Transcribe each entry so that it matches the original exactly.

┌─ Task input

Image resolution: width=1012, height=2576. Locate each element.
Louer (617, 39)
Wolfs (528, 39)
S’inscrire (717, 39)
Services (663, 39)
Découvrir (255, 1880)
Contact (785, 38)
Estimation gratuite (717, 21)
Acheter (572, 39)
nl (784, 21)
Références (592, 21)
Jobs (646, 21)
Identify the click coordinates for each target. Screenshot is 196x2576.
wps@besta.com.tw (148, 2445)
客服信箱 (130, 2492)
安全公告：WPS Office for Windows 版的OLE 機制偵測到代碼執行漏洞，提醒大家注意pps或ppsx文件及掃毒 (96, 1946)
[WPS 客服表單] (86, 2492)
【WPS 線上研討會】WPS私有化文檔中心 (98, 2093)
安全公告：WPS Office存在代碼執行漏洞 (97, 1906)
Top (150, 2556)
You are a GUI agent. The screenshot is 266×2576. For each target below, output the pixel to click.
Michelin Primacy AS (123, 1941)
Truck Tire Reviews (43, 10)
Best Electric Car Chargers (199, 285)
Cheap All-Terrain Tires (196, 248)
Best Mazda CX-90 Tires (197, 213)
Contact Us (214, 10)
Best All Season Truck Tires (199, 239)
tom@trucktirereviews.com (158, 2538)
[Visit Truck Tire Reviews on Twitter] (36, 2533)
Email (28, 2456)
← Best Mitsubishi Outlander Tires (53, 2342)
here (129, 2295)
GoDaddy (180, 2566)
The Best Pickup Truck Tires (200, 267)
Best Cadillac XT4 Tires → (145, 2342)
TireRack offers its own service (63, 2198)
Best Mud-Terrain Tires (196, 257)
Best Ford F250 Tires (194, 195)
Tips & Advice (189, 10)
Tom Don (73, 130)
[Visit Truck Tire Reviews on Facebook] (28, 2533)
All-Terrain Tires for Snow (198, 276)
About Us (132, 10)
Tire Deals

└─

> _Worked solution_:
Image resolution: width=1012, height=2576. Locate each element.
Louer (617, 39)
Wolfs (528, 39)
S’inscrire (717, 39)
Services (663, 39)
Découvrir (255, 1880)
Contact (785, 38)
Estimation gratuite (717, 21)
Acheter (572, 39)
nl (784, 21)
Références (592, 21)
Jobs (646, 21)
Identify the click coordinates for each target. Screenshot is 196x2576.
wps@besta.com.tw (148, 2445)
客服信箱 (130, 2492)
安全公告：WPS Office for Windows 版的OLE 機制偵測到代碼執行漏洞，提醒大家注意pps或ppsx文件及掃毒 (96, 1946)
[WPS 客服表單] (86, 2492)
【WPS 線上研討會】WPS私有化文檔中心 (98, 2093)
安全公告：WPS Office存在代碼執行漏洞 (97, 1906)
Top (150, 2556)
You are a GUI agent. The screenshot is 266×2576. For each target below, output the pixel to click.
Michelin Primacy AS (123, 1941)
Truck Tire Reviews (43, 10)
Best Electric Car Chargers (199, 285)
Cheap All-Terrain Tires (196, 248)
Best Mazda CX-90 Tires (197, 213)
Contact Us (214, 10)
Best All Season Truck Tires (199, 239)
tom@trucktirereviews.com (158, 2538)
[Visit Truck Tire Reviews on Twitter] (36, 2533)
Email (28, 2456)
← Best Mitsubishi Outlander Tires (53, 2342)
here (129, 2295)
GoDaddy (180, 2566)
The Best Pickup Truck Tires (200, 267)
Best Cadillac XT4 Tires → (145, 2342)
TireRack offers its own service (63, 2198)
Best Mud-Terrain Tires (196, 257)
Best Ford F250 Tires (194, 195)
Tips & Advice (189, 10)
Tom Don (73, 130)
[Visit Truck Tire Reviews on Facebook] (28, 2533)
All-Terrain Tires for Snow (198, 276)
About Us (132, 10)
Tire Deals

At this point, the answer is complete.